Grace realizes that she has to do something when the stern and distant Mrs. Pace-Barden, the manager of the local nursery school, tells Grace the staff just can’t control Sylvie’s temper tantrums. Surprisingly, an answer comes in the form of a newspaper article, with stories of ghosts and Dr. Adam Winters, who investigates the spiritual link between past lives and psychic phenomenon
and haunted by an accident that caused the death of his brother.
As Grace finally recounts a sad confession to Adam - “it’s like Sylvie’s slipping away from me. It’s like she doesn’t see me or recognize me”

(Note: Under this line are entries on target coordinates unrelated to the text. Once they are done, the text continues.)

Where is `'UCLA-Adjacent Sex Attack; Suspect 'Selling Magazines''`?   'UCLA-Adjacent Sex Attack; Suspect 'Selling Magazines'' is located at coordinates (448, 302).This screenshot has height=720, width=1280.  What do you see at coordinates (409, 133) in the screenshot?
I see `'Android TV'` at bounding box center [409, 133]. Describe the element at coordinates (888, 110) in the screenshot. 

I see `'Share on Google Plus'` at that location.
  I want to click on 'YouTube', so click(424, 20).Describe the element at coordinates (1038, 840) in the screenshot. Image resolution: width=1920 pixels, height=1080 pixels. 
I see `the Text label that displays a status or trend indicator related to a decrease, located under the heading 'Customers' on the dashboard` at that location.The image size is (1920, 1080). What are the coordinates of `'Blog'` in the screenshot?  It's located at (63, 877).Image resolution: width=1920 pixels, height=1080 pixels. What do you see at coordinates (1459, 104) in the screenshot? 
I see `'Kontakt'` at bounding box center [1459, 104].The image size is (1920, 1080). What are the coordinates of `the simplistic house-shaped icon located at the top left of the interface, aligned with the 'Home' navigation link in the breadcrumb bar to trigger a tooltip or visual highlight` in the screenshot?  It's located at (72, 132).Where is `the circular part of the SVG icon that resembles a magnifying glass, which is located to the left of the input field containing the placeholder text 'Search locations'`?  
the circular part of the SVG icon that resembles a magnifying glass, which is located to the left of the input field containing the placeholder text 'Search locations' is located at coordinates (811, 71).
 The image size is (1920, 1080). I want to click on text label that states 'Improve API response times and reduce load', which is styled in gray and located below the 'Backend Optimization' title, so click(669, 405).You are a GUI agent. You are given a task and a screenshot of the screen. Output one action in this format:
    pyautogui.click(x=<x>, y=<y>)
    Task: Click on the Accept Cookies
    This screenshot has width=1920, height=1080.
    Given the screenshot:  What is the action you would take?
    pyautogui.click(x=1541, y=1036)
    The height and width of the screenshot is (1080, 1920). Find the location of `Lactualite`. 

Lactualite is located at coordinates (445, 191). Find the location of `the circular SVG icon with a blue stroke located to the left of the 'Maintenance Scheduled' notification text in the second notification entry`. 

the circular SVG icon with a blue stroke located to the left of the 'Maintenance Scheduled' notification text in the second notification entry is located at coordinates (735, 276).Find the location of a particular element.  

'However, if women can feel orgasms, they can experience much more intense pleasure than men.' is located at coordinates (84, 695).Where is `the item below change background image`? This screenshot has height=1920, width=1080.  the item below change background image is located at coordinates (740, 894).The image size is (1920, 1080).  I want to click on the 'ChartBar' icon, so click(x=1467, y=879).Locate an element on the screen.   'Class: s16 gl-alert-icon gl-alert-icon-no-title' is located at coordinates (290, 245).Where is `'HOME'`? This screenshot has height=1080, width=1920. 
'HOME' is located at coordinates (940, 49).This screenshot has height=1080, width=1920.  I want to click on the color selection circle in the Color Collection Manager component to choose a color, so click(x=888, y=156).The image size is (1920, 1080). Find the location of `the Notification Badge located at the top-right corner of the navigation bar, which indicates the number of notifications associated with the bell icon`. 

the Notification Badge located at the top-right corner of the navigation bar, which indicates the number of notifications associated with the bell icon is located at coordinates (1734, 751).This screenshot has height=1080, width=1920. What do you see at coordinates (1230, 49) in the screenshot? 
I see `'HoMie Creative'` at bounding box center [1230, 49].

- they are compelled to travel with Sylvie to the small seaside Irish village of Coldharbour to look for answers and perhaps a hint of meaning. Adam wants to find a way of living with his brother’s death, while Grace tries find a measure of comfort among the townsfolk
along with some sort of explanation for her daughter’s extraordinary visions. While Sylvie seems to elude Grace,
the girl’s almost spiritual connection to the sudden disappearance of Alice Murphy and her daughter Jessica tie the threads of this multi-layered plot together.
Leroy’s mellifluous prose perfectly captures the downhearted struggles of Grace and the deep interiors of Sylvie’s mind, which in turn burn at the heart of this melancholy mystery. The author plunges us from the dark days of London with its raw, searching wind, “its smells of smoke and petrol fumes,” on to the vast landscapes of Coldharbour with
its lobster boats, “the salt wind and the jetty, the sense of space.” Grace pours out all of her
pent-up frustrations and Sylvie her accumulated emotions, the shattered perceptions of a past life, in language so evocative that so much air, all the vastness of the place, the sky, and the sea, become transcendent and life appears tenuous at best.